TASK DETAILS =
Starting at the line of the material that contains "the right axis?" and ending after the line that contains "Action: (964, 348)", convert those lines into a JSON list of strings with one string per line, leaving out blank lines.

GIVEN DATA =

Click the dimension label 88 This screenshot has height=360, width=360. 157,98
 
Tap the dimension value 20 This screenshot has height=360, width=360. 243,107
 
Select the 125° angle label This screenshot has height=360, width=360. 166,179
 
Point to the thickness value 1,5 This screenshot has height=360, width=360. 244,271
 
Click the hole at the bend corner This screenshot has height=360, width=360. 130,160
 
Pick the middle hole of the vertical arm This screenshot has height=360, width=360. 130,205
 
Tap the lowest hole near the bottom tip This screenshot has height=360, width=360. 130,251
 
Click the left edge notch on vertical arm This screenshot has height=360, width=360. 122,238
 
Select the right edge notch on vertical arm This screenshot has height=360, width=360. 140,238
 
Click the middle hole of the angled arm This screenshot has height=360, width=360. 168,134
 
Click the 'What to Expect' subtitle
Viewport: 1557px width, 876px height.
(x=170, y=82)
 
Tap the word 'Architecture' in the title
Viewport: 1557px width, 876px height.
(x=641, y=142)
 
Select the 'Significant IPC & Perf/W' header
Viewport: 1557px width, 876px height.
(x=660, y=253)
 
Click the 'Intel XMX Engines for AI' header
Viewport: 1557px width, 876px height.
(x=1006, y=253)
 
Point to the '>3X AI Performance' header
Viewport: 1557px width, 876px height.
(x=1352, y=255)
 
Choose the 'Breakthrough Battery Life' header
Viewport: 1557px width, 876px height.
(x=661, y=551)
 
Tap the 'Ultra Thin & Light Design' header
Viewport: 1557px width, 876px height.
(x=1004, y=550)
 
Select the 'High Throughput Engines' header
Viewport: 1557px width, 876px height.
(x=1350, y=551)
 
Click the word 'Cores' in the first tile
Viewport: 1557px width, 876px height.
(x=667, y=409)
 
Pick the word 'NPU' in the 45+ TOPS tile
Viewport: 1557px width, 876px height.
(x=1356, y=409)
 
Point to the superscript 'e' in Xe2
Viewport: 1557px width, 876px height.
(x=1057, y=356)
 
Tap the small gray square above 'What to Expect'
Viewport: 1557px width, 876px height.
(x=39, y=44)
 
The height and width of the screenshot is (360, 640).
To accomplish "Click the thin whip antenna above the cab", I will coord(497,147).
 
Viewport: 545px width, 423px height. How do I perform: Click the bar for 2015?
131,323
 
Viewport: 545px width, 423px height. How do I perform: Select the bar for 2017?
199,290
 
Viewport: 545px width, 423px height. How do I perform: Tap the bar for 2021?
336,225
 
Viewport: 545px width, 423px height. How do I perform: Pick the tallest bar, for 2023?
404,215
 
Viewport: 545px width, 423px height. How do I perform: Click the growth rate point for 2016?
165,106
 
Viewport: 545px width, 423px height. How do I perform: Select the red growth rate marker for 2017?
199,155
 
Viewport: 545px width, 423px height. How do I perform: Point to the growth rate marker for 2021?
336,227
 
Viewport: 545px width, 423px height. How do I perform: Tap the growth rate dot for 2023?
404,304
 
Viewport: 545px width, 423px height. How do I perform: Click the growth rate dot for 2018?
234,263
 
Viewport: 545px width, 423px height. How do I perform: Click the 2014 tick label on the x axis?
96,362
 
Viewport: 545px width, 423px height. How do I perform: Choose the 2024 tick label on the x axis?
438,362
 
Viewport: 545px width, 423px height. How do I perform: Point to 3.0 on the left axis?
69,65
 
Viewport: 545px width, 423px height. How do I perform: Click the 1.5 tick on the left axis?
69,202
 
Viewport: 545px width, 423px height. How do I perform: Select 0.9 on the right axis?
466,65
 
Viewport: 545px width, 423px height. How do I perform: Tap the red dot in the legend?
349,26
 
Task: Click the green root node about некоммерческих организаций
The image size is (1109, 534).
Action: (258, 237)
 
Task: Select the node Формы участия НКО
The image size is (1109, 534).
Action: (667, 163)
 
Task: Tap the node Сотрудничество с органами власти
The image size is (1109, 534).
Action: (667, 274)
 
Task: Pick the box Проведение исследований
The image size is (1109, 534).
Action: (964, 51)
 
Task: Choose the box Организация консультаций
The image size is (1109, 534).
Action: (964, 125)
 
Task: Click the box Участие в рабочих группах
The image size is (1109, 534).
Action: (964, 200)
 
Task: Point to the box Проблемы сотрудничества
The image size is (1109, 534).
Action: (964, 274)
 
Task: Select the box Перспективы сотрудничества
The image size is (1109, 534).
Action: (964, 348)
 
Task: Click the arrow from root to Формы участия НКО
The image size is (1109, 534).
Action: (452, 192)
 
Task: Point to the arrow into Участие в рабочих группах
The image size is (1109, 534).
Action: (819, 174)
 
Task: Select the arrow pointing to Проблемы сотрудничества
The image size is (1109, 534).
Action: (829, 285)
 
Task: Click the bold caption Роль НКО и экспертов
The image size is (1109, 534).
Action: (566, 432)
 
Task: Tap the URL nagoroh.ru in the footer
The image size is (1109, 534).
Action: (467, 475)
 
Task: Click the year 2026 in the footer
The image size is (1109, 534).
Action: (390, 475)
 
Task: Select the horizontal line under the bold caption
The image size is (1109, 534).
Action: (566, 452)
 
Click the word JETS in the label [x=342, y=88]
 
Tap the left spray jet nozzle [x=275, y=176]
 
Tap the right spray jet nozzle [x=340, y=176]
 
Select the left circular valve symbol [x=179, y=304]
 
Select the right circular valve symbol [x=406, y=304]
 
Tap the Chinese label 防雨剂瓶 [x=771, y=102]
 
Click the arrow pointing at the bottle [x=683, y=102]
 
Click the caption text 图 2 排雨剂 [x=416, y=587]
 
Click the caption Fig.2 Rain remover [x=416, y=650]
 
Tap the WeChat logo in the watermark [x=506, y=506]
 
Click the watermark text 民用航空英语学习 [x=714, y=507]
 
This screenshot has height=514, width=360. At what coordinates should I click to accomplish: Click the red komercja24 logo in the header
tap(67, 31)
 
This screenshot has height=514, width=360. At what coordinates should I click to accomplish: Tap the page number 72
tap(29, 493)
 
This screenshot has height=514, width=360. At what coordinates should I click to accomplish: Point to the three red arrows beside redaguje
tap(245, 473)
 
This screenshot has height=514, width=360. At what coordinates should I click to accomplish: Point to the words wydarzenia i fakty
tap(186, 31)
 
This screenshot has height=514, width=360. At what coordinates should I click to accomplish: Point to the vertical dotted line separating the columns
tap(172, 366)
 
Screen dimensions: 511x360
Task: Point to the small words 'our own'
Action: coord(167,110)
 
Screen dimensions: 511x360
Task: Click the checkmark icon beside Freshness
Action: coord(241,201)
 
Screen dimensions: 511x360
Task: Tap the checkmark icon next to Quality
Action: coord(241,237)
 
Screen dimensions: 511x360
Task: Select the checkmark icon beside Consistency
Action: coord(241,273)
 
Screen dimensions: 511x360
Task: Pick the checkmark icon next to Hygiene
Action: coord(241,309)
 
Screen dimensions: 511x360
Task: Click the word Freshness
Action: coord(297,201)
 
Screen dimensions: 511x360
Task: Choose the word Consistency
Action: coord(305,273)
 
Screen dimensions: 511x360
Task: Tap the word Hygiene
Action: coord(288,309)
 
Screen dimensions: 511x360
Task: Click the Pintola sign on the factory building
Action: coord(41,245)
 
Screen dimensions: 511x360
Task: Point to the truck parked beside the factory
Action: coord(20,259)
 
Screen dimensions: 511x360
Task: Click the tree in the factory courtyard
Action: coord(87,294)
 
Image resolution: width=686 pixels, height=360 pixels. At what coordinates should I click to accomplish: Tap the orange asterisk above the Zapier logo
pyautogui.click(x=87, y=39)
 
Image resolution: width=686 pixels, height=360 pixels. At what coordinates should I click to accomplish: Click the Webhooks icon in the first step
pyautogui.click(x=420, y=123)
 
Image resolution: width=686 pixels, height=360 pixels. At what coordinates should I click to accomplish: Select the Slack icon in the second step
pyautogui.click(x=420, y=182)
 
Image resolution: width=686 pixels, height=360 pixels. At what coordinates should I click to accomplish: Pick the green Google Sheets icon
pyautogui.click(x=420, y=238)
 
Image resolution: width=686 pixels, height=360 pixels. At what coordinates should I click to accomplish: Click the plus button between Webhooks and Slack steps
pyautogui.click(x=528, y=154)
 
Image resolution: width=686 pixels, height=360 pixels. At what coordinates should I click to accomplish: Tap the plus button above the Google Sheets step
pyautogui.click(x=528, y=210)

WRITTEN ANSWER =
[
  "Viewport: 545px width, 423px height. How do I perform: Select 0.9 on the right axis?",
  "466,65",
  "Viewport: 545px width, 423px height. How do I perform: Tap the red dot in the legend?",
  "349,26",
  "Task: Click the green root node about некоммерческих организаций",
  "The image size is (1109, 534).",
  "Action: (258, 237)",
  "Task: Select the node Формы участия НКО",
  "The image size is (1109, 534).",
  "Action: (667, 163)",
  "Task: Tap the node Сотрудничество с органами власти",
  "The image size is (1109, 534).",
  "Action: (667, 274)",
  "Task: Pick the box Проведение исследований",
  "The image size is (1109, 534).",
  "Action: (964, 51)",
  "Task: Choose the box Организация консультаций",
  "The image size is (1109, 534).",
  "Action: (964, 125)",
  "Task: Click the box Участие в рабочих группах",
  "The image size is (1109, 534).",
  "Action: (964, 200)",
  "Task: Point to the box Проблемы сотрудничества",
  "The image size is (1109, 534).",
  "Action: (964, 274)",
  "Task: Select the box Перспективы сотрудничества",
  "The image size is (1109, 534).",
  "Action: (964, 348)"
]